------ EXERCISE DATA ------

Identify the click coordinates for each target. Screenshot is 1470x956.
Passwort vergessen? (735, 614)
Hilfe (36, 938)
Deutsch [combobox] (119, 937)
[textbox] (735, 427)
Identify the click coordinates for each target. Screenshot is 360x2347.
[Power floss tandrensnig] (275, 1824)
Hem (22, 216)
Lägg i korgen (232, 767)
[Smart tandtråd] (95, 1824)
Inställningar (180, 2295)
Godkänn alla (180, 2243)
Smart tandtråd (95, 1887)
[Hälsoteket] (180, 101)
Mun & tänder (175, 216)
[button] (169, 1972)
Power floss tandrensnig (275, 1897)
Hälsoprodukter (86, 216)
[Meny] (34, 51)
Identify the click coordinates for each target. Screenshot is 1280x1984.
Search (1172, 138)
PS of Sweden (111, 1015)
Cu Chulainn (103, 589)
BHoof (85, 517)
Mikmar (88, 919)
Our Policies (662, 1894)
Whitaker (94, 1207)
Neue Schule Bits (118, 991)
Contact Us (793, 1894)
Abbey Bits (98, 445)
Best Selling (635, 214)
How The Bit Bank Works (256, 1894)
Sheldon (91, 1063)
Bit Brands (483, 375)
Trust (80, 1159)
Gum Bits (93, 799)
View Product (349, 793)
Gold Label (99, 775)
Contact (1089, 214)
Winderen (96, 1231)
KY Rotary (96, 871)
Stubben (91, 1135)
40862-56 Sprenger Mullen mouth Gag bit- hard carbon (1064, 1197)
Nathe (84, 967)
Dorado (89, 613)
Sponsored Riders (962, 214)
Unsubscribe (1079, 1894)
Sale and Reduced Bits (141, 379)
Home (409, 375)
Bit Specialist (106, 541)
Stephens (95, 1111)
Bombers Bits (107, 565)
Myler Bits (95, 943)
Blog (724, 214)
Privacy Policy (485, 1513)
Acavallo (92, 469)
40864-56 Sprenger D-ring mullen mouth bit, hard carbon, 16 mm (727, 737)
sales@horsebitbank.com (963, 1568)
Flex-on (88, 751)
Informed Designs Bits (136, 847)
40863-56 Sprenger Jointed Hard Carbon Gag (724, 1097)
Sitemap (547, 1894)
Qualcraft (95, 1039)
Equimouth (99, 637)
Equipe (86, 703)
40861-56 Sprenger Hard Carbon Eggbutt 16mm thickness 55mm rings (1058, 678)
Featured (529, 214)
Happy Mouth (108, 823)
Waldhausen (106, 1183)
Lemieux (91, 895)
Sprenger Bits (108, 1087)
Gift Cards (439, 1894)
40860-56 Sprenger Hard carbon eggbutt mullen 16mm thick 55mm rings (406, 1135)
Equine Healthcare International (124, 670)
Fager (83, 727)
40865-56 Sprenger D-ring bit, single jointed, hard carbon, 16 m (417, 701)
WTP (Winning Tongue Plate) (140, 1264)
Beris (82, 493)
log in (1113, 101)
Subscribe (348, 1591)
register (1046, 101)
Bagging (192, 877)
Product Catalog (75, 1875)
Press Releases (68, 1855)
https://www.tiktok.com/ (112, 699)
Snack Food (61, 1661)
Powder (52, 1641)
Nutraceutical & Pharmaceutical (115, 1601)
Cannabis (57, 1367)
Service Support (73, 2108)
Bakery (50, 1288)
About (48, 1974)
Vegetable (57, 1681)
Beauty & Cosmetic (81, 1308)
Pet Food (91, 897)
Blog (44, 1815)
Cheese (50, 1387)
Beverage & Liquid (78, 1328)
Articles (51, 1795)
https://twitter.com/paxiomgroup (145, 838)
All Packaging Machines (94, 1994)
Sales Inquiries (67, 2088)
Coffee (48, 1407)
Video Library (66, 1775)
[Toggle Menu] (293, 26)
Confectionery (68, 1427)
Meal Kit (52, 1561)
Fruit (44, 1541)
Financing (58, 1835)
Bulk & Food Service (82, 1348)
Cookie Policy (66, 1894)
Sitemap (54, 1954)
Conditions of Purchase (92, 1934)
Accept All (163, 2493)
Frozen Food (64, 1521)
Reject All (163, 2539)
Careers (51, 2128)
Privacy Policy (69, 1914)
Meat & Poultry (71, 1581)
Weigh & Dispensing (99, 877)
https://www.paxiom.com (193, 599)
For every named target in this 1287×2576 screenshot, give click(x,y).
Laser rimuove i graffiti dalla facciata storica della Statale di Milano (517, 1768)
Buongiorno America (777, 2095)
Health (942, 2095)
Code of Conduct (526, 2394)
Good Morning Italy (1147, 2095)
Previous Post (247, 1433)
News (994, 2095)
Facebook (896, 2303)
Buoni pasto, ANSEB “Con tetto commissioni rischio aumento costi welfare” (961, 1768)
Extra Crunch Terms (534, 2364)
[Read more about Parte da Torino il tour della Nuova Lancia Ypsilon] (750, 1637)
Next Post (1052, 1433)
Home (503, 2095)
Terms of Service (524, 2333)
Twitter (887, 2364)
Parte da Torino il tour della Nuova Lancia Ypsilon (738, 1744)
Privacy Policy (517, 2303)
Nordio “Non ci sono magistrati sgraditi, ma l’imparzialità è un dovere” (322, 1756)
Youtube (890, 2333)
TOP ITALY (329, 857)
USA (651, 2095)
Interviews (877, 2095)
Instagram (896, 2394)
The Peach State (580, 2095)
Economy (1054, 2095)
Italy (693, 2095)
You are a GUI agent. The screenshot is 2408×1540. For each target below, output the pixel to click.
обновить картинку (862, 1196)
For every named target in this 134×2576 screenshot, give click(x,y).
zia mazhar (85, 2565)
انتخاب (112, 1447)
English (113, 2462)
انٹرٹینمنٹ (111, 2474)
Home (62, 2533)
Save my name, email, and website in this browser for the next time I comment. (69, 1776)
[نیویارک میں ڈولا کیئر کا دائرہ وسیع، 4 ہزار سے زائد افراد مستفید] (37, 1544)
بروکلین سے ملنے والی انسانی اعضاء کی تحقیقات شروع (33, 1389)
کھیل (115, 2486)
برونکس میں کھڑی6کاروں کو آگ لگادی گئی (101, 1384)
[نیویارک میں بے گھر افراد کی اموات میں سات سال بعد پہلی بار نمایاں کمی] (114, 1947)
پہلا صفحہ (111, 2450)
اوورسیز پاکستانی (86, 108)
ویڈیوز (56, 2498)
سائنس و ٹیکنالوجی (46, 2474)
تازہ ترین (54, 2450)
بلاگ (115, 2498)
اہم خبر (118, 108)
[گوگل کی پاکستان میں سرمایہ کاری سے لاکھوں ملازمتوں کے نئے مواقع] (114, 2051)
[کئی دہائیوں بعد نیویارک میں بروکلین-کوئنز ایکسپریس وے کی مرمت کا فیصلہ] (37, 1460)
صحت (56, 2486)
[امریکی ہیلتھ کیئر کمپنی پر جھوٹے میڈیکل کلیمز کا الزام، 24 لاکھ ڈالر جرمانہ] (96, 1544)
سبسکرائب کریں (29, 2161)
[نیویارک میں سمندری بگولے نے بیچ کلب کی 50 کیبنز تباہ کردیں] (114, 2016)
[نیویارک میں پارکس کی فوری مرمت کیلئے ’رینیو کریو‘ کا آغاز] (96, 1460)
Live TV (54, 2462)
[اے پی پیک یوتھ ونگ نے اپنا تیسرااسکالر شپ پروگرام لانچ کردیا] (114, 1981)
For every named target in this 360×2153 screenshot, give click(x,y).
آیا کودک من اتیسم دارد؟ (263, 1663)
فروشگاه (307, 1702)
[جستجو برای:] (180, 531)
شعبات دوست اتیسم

------

## [INSTRUCTIONS TO FOLLOW]
Reproduce every line of the data verbatim.

## [RESPONSE TO THE EXERCISE]
Identify the click coordinates for each target. Screenshot is 1470x956.
Passwort vergessen? (735, 614)
Hilfe (36, 938)
Deutsch [combobox] (119, 937)
[textbox] (735, 427)
Identify the click coordinates for each target. Screenshot is 360x2347.
[Power floss tandrensnig] (275, 1824)
Hem (22, 216)
Lägg i korgen (232, 767)
[Smart tandtråd] (95, 1824)
Inställningar (180, 2295)
Godkänn alla (180, 2243)
Smart tandtråd (95, 1887)
[Hälsoteket] (180, 101)
Mun & tänder (175, 216)
[button] (169, 1972)
Power floss tandrensnig (275, 1897)
Hälsoprodukter (86, 216)
[Meny] (34, 51)
Identify the click coordinates for each target. Screenshot is 1280x1984.
Search (1172, 138)
PS of Sweden (111, 1015)
Cu Chulainn (103, 589)
BHoof (85, 517)
Mikmar (88, 919)
Our Policies (662, 1894)
Whitaker (94, 1207)
Neue Schule Bits (118, 991)
Contact Us (793, 1894)
Abbey Bits (98, 445)
Best Selling (635, 214)
How The Bit Bank Works (256, 1894)
Sheldon (91, 1063)
Bit Brands (483, 375)
Trust (80, 1159)
Gum Bits (93, 799)
View Product (349, 793)
Gold Label (99, 775)
Contact (1089, 214)
Winderen (96, 1231)
KY Rotary (96, 871)
Stubben (91, 1135)
40862-56 Sprenger Mullen mouth Gag bit- hard carbon (1064, 1197)
Nathe (84, 967)
Dorado (89, 613)
Sponsored Riders (962, 214)
Unsubscribe (1079, 1894)
Sale and Reduced Bits (141, 379)
Home (409, 375)
Bit Specialist (106, 541)
Stephens (95, 1111)
Bombers Bits (107, 565)
Myler Bits (95, 943)
Blog (724, 214)
Privacy Policy (485, 1513)
Acavallo (92, 469)
40864-56 Sprenger D-ring mullen mouth bit, hard carbon, 16 mm (727, 737)
sales@horsebitbank.com (963, 1568)
Flex-on (88, 751)
Informed Designs Bits (136, 847)
40863-56 Sprenger Jointed Hard Carbon Gag (724, 1097)
Sitemap (547, 1894)
Qualcraft (95, 1039)
Equimouth (99, 637)
Equipe (86, 703)
40861-56 Sprenger Hard Carbon Eggbutt 16mm thickness 55mm rings (1058, 678)
Featured (529, 214)
Happy Mouth (108, 823)
Waldhausen (106, 1183)
Lemieux (91, 895)
Sprenger Bits (108, 1087)
Gift Cards (439, 1894)
40860-56 Sprenger Hard carbon eggbutt mullen 16mm thick 55mm rings (406, 1135)
Equine Healthcare International (124, 670)
Fager (83, 727)
40865-56 Sprenger D-ring bit, single jointed, hard carbon, 16 m (417, 701)
WTP (Winning Tongue Plate) (140, 1264)
Beris (82, 493)
log in (1113, 101)
Subscribe (348, 1591)
register (1046, 101)
Bagging (192, 877)
Product Catalog (75, 1875)
Press Releases (68, 1855)
https://www.tiktok.com/ (112, 699)
Snack Food (61, 1661)
Powder (52, 1641)
Nutraceutical & Pharmaceutical (115, 1601)
Cannabis (57, 1367)
Service Support (73, 2108)
Bakery (50, 1288)
About (48, 1974)
Vegetable (57, 1681)
Beauty & Cosmetic (81, 1308)
Pet Food (91, 897)
Blog (44, 1815)
Cheese (50, 1387)
Beverage & Liquid (78, 1328)
Articles (51, 1795)
https://twitter.com/paxiomgroup (145, 838)
All Packaging Machines (94, 1994)
Sales Inquiries (67, 2088)
Coffee (48, 1407)
Video Library (66, 1775)
[Toggle Menu] (293, 26)
Confectionery (68, 1427)
Meal Kit (52, 1561)
Fruit (44, 1541)
Financing (58, 1835)
Bulk & Food Service (82, 1348)
Cookie Policy (66, 1894)
Sitemap (54, 1954)
Conditions of Purchase (92, 1934)
Accept All (163, 2493)
Frozen Food (64, 1521)
Reject All (163, 2539)
Careers (51, 2128)
Privacy Policy (69, 1914)
Meat & Poultry (71, 1581)
Weigh & Dispensing (99, 877)
https://www.paxiom.com (193, 599)
For every named target in this 1287×2576 screenshot, give click(x,y).
Laser rimuove i graffiti dalla facciata storica della Statale di Milano (517, 1768)
Buongiorno America (777, 2095)
Health (942, 2095)
Code of Conduct (526, 2394)
Good Morning Italy (1147, 2095)
Previous Post (247, 1433)
News (994, 2095)
Facebook (896, 2303)
Buoni pasto, ANSEB “Con tetto commissioni rischio aumento costi welfare” (961, 1768)
Extra Crunch Terms (534, 2364)
[Read more about Parte da Torino il tour della Nuova Lancia Ypsilon] (750, 1637)
Next Post (1052, 1433)
Home (503, 2095)
Terms of Service (524, 2333)
Twitter (887, 2364)
Parte da Torino il tour della Nuova Lancia Ypsilon (738, 1744)
Privacy Policy (517, 2303)
Nordio “Non ci sono magistrati sgraditi, ma l’imparzialità è un dovere” (322, 1756)
Youtube (890, 2333)
TOP ITALY (329, 857)
USA (651, 2095)
Interviews (877, 2095)
Instagram (896, 2394)
The Peach State (580, 2095)
Economy (1054, 2095)
Italy (693, 2095)
You are a GUI agent. The screenshot is 2408×1540. For each target below, output the pixel to click.
обновить картинку (862, 1196)
For every named target in this 134×2576 screenshot, give click(x,y).
zia mazhar (85, 2565)
انتخاب (112, 1447)
English (113, 2462)
انٹرٹینمنٹ (111, 2474)
Home (62, 2533)
Save my name, email, and website in this browser for the next time I comment. (69, 1776)
[نیویارک میں ڈولا کیئر کا دائرہ وسیع، 4 ہزار سے زائد افراد مستفید] (37, 1544)
بروکلین سے ملنے والی انسانی اعضاء کی تحقیقات شروع (33, 1389)
کھیل (115, 2486)
برونکس میں کھڑی6کاروں کو آگ لگادی گئی (101, 1384)
[نیویارک میں بے گھر افراد کی اموات میں سات سال بعد پہلی بار نمایاں کمی] (114, 1947)
پہلا صفحہ (111, 2450)
اوورسیز پاکستانی (86, 108)
ویڈیوز (56, 2498)
سائنس و ٹیکنالوجی (46, 2474)
تازہ ترین (54, 2450)
بلاگ (115, 2498)
اہم خبر (118, 108)
[گوگل کی پاکستان میں سرمایہ کاری سے لاکھوں ملازمتوں کے نئے مواقع] (114, 2051)
[کئی دہائیوں بعد نیویارک میں بروکلین-کوئنز ایکسپریس وے کی مرمت کا فیصلہ] (37, 1460)
صحت (56, 2486)
[امریکی ہیلتھ کیئر کمپنی پر جھوٹے میڈیکل کلیمز کا الزام، 24 لاکھ ڈالر جرمانہ] (96, 1544)
سبسکرائب کریں (29, 2161)
[نیویارک میں سمندری بگولے نے بیچ کلب کی 50 کیبنز تباہ کردیں] (114, 2016)
[نیویارک میں پارکس کی فوری مرمت کیلئے ’رینیو کریو‘ کا آغاز] (96, 1460)
Live TV (54, 2462)
[اے پی پیک یوتھ ونگ نے اپنا تیسرااسکالر شپ پروگرام لانچ کردیا] (114, 1981)
For every named target in this 360×2153 screenshot, give click(x,y).
آیا کودک من اتیسم دارد؟ (263, 1663)
فروشگاه (307, 1702)
[جستجو برای:] (180, 531)
شعبات دوست اتیسم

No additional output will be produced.